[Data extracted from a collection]
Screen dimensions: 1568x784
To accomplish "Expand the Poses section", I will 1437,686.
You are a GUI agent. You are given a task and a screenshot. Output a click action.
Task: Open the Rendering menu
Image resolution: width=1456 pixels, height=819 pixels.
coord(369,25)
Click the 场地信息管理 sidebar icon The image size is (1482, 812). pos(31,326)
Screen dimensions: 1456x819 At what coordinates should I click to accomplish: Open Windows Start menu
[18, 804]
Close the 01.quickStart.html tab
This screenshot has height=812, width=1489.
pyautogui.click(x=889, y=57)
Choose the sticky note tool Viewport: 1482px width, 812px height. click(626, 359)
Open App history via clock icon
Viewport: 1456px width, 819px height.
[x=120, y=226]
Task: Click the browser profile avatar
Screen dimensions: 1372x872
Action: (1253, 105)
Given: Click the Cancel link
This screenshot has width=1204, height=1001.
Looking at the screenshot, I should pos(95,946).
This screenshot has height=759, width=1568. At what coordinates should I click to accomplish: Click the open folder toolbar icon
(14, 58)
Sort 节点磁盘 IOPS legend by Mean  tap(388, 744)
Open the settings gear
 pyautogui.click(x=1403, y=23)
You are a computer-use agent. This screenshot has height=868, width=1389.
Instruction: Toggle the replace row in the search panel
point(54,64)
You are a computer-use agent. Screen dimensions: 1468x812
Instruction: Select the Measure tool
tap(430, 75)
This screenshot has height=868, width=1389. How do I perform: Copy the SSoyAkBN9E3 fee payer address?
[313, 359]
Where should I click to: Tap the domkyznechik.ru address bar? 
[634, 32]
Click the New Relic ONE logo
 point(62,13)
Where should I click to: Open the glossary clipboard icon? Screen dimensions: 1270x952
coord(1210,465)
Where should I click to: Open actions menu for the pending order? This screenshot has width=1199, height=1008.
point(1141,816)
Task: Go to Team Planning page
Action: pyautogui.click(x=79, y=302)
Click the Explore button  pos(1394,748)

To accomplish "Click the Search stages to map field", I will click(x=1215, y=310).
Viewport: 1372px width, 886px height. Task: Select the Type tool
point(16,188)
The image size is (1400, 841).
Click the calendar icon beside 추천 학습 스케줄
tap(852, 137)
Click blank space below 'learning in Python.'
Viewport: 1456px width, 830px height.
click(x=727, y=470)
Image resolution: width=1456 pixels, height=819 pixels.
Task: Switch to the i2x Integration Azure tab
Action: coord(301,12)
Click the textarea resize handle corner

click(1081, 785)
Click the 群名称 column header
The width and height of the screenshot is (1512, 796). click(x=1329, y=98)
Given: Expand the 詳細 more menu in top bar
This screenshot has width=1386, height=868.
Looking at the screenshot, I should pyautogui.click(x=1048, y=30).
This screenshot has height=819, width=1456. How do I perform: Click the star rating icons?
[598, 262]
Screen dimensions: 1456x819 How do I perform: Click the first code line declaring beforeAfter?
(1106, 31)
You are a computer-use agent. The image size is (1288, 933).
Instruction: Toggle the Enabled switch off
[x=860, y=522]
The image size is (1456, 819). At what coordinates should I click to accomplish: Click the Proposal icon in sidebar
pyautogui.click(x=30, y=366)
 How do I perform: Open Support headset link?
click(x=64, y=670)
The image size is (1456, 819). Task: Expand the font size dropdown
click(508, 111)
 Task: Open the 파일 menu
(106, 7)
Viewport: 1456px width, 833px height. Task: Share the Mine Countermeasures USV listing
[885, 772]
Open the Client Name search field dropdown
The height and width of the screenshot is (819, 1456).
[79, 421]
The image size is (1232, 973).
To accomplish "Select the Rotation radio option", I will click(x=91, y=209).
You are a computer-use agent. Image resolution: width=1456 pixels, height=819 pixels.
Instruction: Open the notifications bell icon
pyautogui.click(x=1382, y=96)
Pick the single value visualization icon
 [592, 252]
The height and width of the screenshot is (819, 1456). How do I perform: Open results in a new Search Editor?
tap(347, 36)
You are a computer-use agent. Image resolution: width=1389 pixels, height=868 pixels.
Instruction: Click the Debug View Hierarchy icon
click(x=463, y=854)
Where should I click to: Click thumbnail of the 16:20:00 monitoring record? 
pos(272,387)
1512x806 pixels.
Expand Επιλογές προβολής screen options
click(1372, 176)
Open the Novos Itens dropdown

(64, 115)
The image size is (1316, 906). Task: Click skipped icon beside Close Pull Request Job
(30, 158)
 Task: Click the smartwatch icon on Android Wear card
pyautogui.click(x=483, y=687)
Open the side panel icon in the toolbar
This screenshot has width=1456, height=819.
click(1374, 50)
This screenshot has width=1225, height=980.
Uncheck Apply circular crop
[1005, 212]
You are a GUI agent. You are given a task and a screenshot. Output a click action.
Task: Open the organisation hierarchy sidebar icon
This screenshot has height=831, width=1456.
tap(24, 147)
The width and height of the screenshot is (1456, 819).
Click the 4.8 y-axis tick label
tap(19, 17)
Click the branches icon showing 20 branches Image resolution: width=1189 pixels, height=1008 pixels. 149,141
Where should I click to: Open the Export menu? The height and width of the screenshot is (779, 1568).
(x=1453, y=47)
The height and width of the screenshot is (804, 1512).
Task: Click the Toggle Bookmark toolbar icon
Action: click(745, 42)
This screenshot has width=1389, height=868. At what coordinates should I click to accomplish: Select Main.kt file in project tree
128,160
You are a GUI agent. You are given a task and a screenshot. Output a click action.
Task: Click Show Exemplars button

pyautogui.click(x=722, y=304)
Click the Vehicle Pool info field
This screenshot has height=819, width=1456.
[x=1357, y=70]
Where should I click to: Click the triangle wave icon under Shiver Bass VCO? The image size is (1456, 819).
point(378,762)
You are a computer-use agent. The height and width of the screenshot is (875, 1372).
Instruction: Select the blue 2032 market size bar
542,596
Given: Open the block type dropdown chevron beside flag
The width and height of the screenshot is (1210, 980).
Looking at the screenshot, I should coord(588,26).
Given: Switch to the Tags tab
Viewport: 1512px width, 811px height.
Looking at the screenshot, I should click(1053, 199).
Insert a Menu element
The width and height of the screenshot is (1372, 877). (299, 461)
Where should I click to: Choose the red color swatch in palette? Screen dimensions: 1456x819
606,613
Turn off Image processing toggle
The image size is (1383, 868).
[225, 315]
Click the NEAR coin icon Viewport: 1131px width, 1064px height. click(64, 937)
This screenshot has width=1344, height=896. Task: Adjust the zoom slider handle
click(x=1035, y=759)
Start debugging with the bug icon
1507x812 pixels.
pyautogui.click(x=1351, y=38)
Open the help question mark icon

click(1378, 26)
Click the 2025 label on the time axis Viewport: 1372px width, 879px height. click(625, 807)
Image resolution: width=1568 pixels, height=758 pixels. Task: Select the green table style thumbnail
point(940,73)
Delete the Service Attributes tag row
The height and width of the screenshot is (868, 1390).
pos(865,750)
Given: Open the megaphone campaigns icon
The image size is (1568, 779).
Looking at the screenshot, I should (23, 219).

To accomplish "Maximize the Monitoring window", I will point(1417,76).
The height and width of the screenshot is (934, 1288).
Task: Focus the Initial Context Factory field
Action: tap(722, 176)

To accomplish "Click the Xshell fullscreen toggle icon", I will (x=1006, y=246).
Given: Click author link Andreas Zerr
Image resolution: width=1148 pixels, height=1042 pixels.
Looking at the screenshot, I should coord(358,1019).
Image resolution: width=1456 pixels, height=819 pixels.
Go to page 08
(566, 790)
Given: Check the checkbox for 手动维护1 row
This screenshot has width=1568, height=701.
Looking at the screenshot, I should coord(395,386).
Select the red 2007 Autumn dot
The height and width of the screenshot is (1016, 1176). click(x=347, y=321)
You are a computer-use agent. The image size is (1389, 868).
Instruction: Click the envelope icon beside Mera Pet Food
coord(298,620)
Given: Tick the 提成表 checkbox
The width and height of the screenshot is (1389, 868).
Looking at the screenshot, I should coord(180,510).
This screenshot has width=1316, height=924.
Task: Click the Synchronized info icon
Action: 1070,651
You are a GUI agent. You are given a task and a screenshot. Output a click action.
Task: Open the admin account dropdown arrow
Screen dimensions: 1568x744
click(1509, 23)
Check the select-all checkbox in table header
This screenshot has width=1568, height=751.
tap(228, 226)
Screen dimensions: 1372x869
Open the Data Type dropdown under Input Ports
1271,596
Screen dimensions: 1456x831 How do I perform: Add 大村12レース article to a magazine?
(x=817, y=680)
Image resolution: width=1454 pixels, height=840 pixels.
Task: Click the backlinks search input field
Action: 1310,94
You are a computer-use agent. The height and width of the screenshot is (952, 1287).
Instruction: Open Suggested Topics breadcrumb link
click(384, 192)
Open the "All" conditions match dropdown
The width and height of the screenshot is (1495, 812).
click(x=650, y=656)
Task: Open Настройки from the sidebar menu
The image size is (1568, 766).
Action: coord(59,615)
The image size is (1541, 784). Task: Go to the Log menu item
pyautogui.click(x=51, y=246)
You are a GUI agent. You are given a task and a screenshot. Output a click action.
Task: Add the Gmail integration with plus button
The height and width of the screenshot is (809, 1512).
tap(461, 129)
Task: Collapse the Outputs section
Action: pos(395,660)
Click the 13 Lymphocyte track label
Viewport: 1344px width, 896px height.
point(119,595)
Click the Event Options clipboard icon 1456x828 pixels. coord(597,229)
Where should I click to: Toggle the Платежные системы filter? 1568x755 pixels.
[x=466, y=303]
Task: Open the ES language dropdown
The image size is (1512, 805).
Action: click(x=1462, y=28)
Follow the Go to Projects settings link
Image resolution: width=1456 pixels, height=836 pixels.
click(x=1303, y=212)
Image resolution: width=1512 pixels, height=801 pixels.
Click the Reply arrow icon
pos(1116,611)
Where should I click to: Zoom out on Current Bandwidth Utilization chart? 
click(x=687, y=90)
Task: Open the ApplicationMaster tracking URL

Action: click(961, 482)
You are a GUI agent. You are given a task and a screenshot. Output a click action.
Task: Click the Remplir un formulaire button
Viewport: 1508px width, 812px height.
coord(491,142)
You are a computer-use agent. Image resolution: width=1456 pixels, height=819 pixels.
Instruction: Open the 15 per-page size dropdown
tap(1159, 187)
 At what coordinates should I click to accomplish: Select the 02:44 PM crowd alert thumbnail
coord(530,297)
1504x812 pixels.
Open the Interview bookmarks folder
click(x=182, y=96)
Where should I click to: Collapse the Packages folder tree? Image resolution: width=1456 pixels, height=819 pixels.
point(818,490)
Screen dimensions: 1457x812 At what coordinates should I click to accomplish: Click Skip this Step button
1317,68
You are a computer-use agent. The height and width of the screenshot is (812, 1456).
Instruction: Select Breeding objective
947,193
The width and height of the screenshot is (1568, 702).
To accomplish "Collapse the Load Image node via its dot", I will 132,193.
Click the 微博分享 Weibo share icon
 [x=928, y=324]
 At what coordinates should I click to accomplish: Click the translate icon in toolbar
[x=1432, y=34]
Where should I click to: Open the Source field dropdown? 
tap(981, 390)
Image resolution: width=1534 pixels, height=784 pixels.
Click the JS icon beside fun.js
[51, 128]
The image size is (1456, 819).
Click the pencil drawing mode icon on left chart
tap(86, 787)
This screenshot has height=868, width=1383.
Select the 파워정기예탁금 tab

### [YOUR ASSIGNMENT]
Take the lines from the start of the records through the line holding "Task: Click the browser profile avatar", both included, and please print them exactly, with nothing else.

### [THE ANSWER]
Screen dimensions: 1568x784
To accomplish "Expand the Poses section", I will 1437,686.
You are a GUI agent. You are given a task and a screenshot. Output a click action.
Task: Open the Rendering menu
Image resolution: width=1456 pixels, height=819 pixels.
coord(369,25)
Click the 场地信息管理 sidebar icon The image size is (1482, 812). pos(31,326)
Screen dimensions: 1456x819 At what coordinates should I click to accomplish: Open Windows Start menu
[18, 804]
Close the 01.quickStart.html tab
This screenshot has height=812, width=1489.
pyautogui.click(x=889, y=57)
Choose the sticky note tool Viewport: 1482px width, 812px height. click(626, 359)
Open App history via clock icon
Viewport: 1456px width, 819px height.
[x=120, y=226]
Task: Click the browser profile avatar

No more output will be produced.